**What this task involves**: An exact copy of all the data below is required.
Data provided Start Marker
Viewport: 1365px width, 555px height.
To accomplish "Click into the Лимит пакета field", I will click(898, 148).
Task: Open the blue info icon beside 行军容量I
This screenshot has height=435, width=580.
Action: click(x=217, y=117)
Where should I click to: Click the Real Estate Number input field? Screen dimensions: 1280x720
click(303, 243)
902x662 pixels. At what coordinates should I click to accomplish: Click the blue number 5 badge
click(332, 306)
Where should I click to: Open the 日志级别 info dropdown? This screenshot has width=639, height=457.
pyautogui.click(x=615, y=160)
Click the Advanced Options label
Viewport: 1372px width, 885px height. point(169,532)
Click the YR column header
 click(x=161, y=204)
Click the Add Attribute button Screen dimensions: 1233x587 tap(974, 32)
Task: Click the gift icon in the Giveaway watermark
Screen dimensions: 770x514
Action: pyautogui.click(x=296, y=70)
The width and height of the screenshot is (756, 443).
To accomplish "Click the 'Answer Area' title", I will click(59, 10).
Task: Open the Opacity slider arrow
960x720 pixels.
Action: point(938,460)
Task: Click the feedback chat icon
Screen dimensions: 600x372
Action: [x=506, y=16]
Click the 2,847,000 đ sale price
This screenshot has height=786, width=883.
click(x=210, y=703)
Data provided End Marker
**Finished exercise**:
Viewport: 1365px width, 555px height.
To accomplish "Click into the Лимит пакета field", I will click(898, 148).
Task: Open the blue info icon beside 行军容量I
This screenshot has height=435, width=580.
Action: click(x=217, y=117)
Where should I click to: Click the Real Estate Number input field? Screen dimensions: 1280x720
click(303, 243)
902x662 pixels. At what coordinates should I click to accomplish: Click the blue number 5 badge
click(332, 306)
Where should I click to: Open the 日志级别 info dropdown? This screenshot has width=639, height=457.
pyautogui.click(x=615, y=160)
Click the Advanced Options label
Viewport: 1372px width, 885px height. point(169,532)
Click the YR column header
 click(x=161, y=204)
Click the Add Attribute button Screen dimensions: 1233x587 tap(974, 32)
Task: Click the gift icon in the Giveaway watermark
Screen dimensions: 770x514
Action: pyautogui.click(x=296, y=70)
The width and height of the screenshot is (756, 443).
To accomplish "Click the 'Answer Area' title", I will click(59, 10).
Task: Open the Opacity slider arrow
960x720 pixels.
Action: point(938,460)
Task: Click the feedback chat icon
Screen dimensions: 600x372
Action: [x=506, y=16]
Click the 2,847,000 đ sale price
This screenshot has height=786, width=883.
click(x=210, y=703)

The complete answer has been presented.